What advice would you give to anyone who wanted to start using the Wim Hof method?
Anyone can do it - there are a few exceptions such as heart conditions and pregnancy but anyone can do the Wim Hof Method.
But first of all, the most important thing is to learn how to breathe efficiently.
Efficient breathing means good posture. When you've got a good posture, you breathe deep.
The most important breathing muscle is the diaphragm, which creates calm in the body. It also creates good posture and it also creates stability - it protects your hips and your back. Use your intercostals so you want to breathe out and in rather than up and down.
So posture, stability, and efficient breath would be the first things.
And then learning to breathe through your nose because that has many benefits when you sleep, when you exercise, for performance, the ability to use oxygen and to extract oxygen.
Your nose is a natural filter and it creates a lot of nitric oxide, which opens the blood vessels and it's really good for your immune system. For example, in hospitals, when people get COVID, they’d use nitric oxide to try and open the blood vessels and its antiviral properties.
You can create a lot of nitric oxide by nasal breathing, humming, and long exhalations.
So, one single breath can be enough to change your state. One single breath can take you out of panic, for example.
How have you worked with Andrew to assist him in his performance?
I started working with Cotty just on his physical performance - that was just to get as fit as he could, specific to his big wave surfing.
We then soon realised that one of the most important elements of big wave surfing was the mind - when you're in the performance managing your state. For him, it was managing fear.
Cotty and I were running courses in Nazaré before COVID and our little slogan was surrender, accept, embrace.
So the first step was to surrender, to let go of what you can't control.
Accept, to be present, and then embrace and to learn to enjoy the fear and the stress.
The breathing and the mindfulness stuff for him was pre-performance and before going to the big waves to control his state, to control fear, and to have a positive relationship with fear.
And then in performance to be more present, to be able to extract more oxygen and open the blood vessels and tolerate stress better. Psychologically be in the moment more and access to flow state more.
And then the recovery was quite key for him - resetting the nervous system after an extreme high and extreme stress.
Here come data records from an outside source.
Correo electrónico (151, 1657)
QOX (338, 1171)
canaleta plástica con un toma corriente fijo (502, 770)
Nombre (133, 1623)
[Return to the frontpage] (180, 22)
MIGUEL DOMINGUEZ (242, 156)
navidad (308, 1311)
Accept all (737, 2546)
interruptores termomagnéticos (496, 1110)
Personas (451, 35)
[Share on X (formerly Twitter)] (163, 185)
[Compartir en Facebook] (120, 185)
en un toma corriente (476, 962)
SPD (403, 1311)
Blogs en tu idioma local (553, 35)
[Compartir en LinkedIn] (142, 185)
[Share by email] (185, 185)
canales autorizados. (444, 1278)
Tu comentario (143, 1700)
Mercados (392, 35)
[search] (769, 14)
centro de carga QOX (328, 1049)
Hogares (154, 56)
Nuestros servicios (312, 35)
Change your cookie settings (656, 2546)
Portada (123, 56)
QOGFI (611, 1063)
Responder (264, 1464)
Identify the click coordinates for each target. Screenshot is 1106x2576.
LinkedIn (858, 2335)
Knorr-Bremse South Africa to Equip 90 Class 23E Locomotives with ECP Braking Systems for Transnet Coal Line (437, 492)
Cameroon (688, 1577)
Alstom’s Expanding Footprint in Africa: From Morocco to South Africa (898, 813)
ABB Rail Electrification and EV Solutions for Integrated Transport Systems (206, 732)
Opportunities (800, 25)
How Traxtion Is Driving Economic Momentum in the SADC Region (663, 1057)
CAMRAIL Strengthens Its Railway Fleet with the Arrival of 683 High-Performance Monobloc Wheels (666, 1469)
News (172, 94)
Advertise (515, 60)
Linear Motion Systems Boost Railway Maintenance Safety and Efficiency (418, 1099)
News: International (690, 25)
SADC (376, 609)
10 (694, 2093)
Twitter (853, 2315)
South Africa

For adrenaline, it is quite important that the nervous system and brainwaves are balanced.
The other aspect was was injury resilience. He's had a few injuries over the years. So firstly, how he manages those injuries, both mentally and physically, but also how he makes his body more resilient to injuries in the future.
So strength and stability to prepare his body for the massive forces and massive impacts that you post through them.
Even now it's still something that he's working on. In those two big competitions this year, and the first one I was there, we woke up and he's got so much going on because you've got the jet skis, the team, the wetsuits, or the equipment, or interviews with WSL stuff. There was so much going on on the day of the competition that I sat down with him and did 30 minutes of breathing, movement, and activation - both physical and mental.
And then as soon as that finished, I think he drank too much coffee and he went back into hyperactive mode. So I said that the next time, you've got to try and apply it to the whole morning, not just for that half an hour. And he did and then he came third in the next comp, which was amazing.
We realised early on that managing fear and managing stress and priming his state before a big wave surf enhanced his performance during it and improved recovery after it - and a lot of that was the mind
But then also, we realised that it's applicable to many people.
All these techniques that Cotty uses for managing stress and managing fear, if he can do it with a hundred-foot wave, anyone else can do it with whatever their stress and fear is.
We can learn not to resist fear, but to lead into it and then eventually learn to enjoy it, as Cotty does.